D'autres conséquences de la crise sont d’ordre religieux (superstitions, croyances populaires) ou idéologique (naissance des nationalismes, retour de l’antisémitisme) ou revêtent une dimension strictement politique : la réorganisation des états de l’Europe sur l’initiative de Metternich se présenterait ainsi moins comme une « restauration » que comme un projet conçu pour lutter contre la crise et pour garantir une stabilité et une paix durable (notamment face aux multiples révoltes dues à la famine). Encore d’autres effets, plus secondaires, sont à constater sur le plan des arts : les magnifiques crépuscules des tableaux romantiques (Turner, par exemple) reflètent sans doute la réalité atmosphérique, où seulement les ondes longues de la lumière du soleil pénètrent la couche de poussière (p. 276-278), et les poètes anglais autour de Lord Byron, retirés au bord du Lac Léman, développent le genre du roman gothique (avec notamment le Frankenstein de Mary Shelley, p. 259-262). Cependant, Behringer ne s’arrête pas à considérer l’évolution en Europe : il étudie également le déclin de la culture chinoise, victime d’inondations apocalyptiques (p. 310-312), ainsi que les conséquences de la crise pour l’Afrique du Sud (p. 312-314) et l’Australie (p. 314-318).
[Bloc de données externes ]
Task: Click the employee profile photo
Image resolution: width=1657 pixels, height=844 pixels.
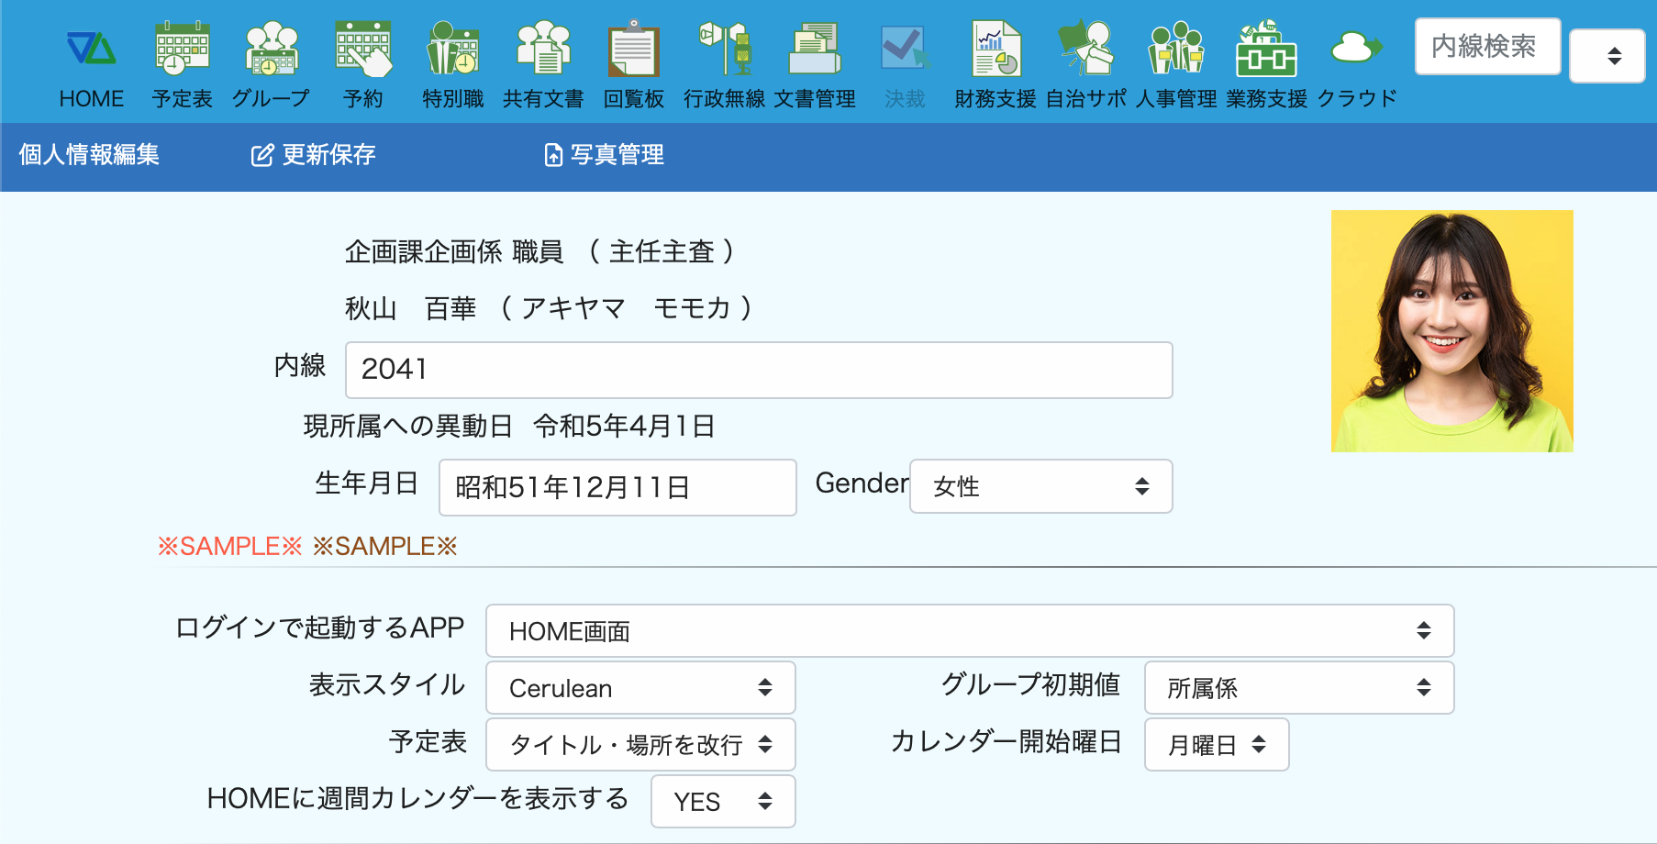Action: pyautogui.click(x=1451, y=331)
Nous l’avons dit au début de notre compte-rendu : Behringer reproche à l’historiographie « traditionnelle » d’avoir négligé, sinon ignoré la « crise du Tambora », et ceci dans l’ambition de raconter une « Meistererzählung » (« narration de maître ») du XIXe siècle, axée sur l’idée du progrès continuel des sociétés (européennes) sur tous les plans, après les années révolutionnaires et napoléoniennes : le constat d’une « crise », « naturelle » de surcroît, aurait détruit cette belle argumentation (p. 319-321). Behringer se propose donc d’y opposer de son côté une autre « Meistererzählung », qui donne à cette crise tout son « sens » historique (p. 322), intégrant ainsi un événement naturel dans le fil de l’histoire officielle. Mais paradoxalement, cette nouvelle narration promulgue, elle aussi, une perspective progressiste, car la période de crise serait justement responsable du développement des différentes sociétés vers la « modernité » dans tous les domaines ; même ex negativo, dans le cas d’une non-adaptation à la crise (en Chine notamment), cette visée optimiste et téléologique constitue le fil conducteur de l’ouvrage.